#### What the task asks:
The count of lines below that include the string "agent" is the whole answer; write it alone.

#### Exercise materials:

—————

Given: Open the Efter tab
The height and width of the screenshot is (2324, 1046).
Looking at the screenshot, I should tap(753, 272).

—————

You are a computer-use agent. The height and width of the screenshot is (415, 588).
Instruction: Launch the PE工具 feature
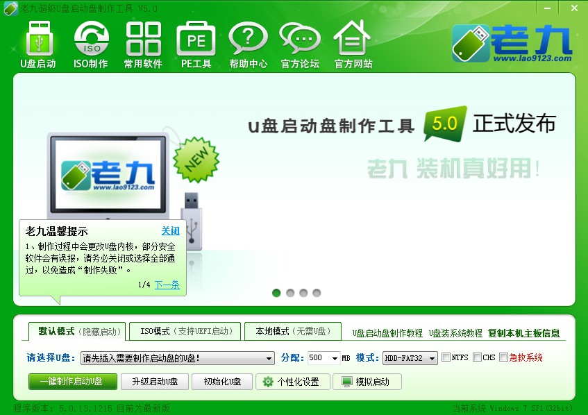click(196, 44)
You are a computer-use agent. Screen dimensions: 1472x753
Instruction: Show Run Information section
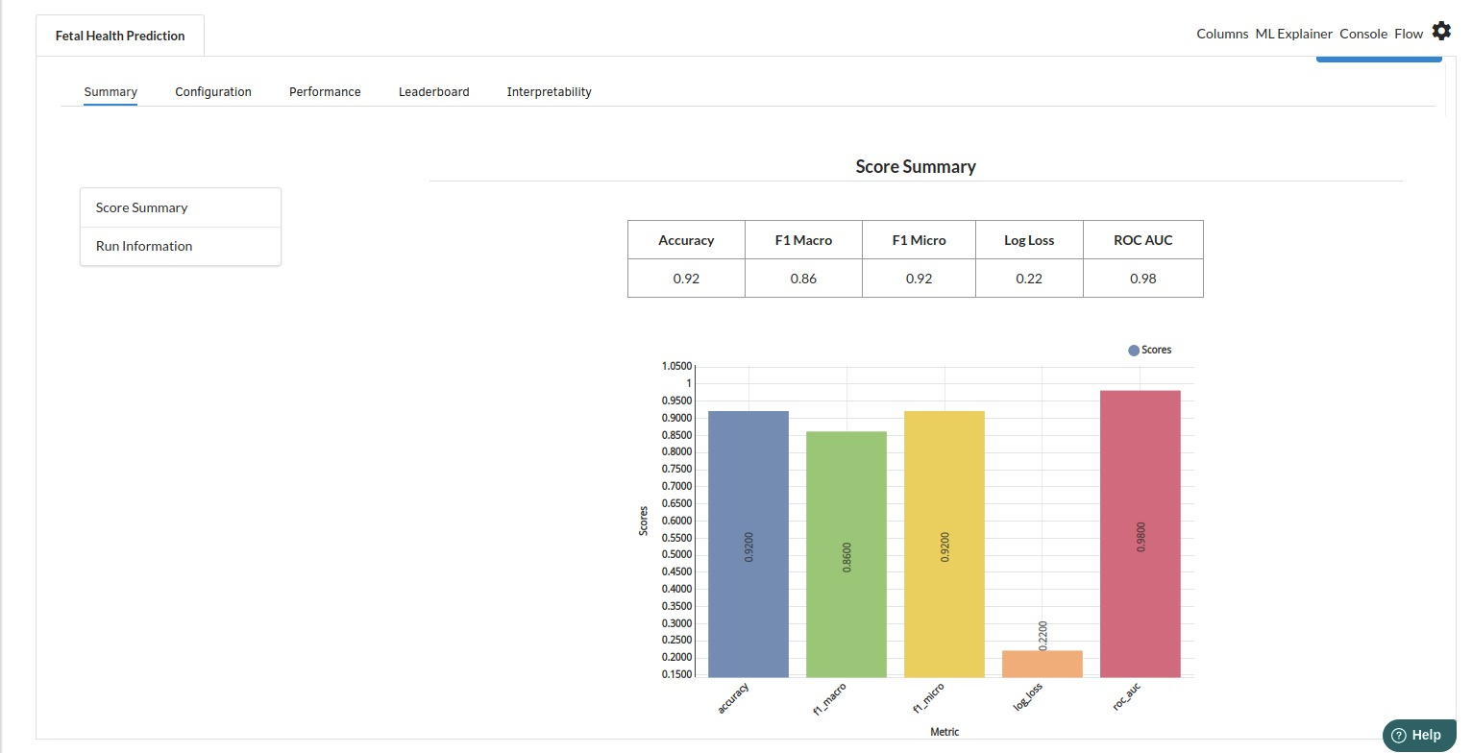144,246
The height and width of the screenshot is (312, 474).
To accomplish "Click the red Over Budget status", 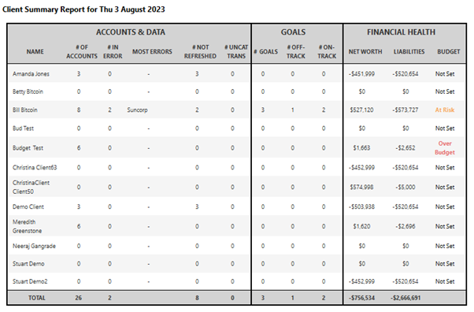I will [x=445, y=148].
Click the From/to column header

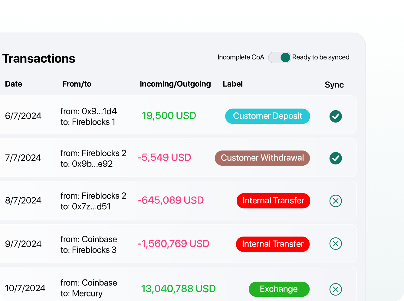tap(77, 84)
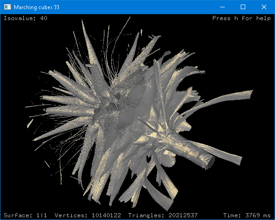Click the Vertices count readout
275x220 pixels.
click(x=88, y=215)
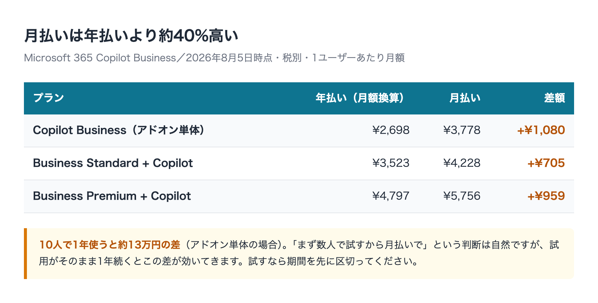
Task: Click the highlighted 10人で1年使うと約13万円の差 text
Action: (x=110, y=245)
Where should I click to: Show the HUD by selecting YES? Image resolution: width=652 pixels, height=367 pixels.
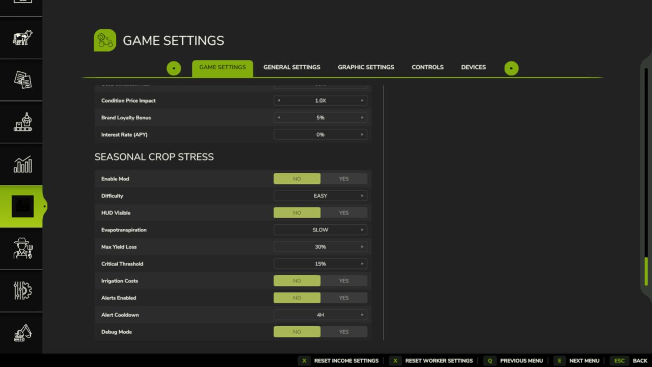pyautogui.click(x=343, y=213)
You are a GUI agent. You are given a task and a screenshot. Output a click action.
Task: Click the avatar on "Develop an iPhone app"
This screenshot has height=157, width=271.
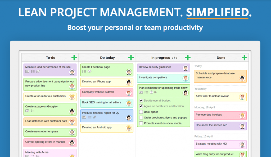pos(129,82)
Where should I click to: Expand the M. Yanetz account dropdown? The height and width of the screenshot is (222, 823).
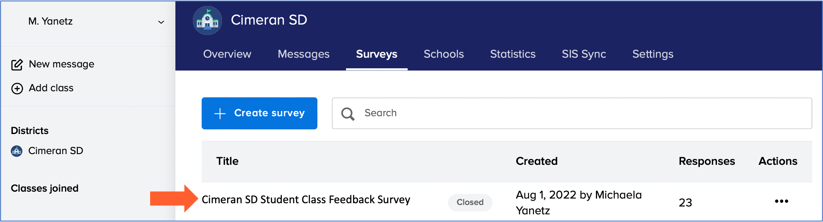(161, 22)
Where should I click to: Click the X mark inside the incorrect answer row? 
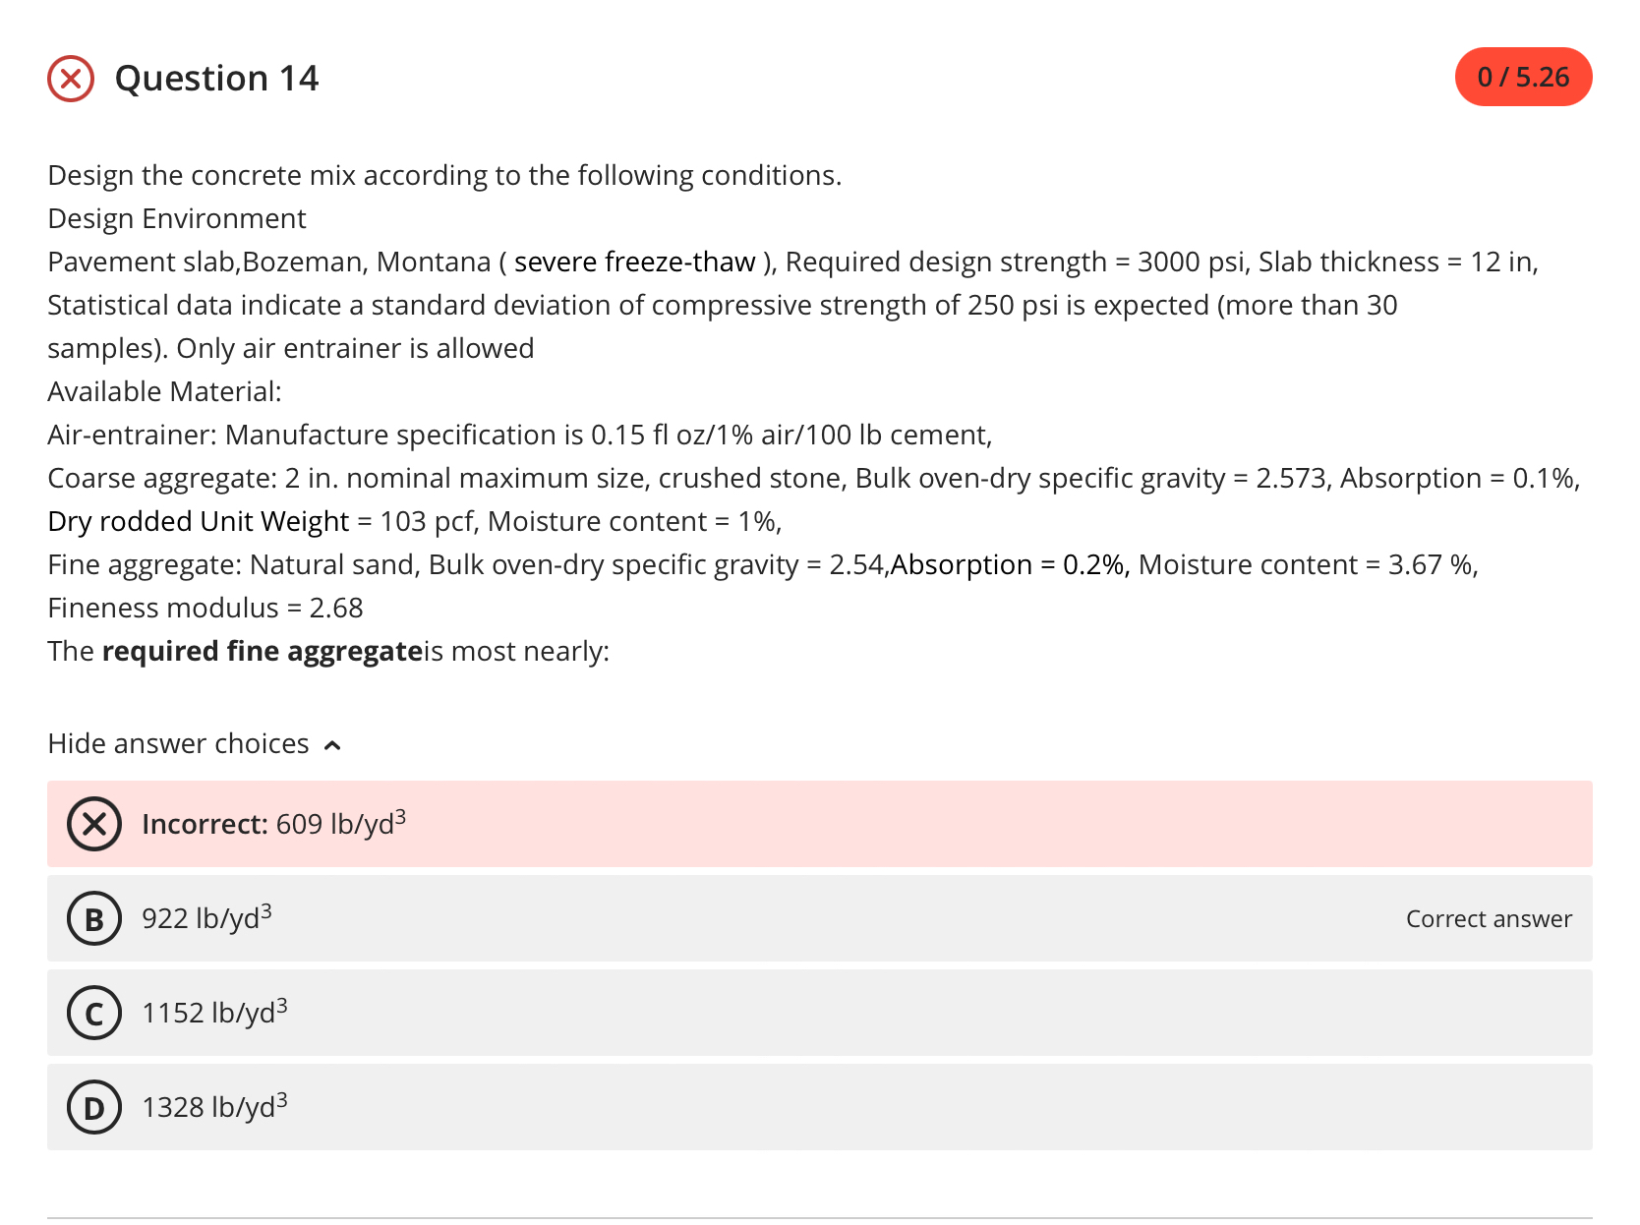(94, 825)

—————

#### Exercise result:
3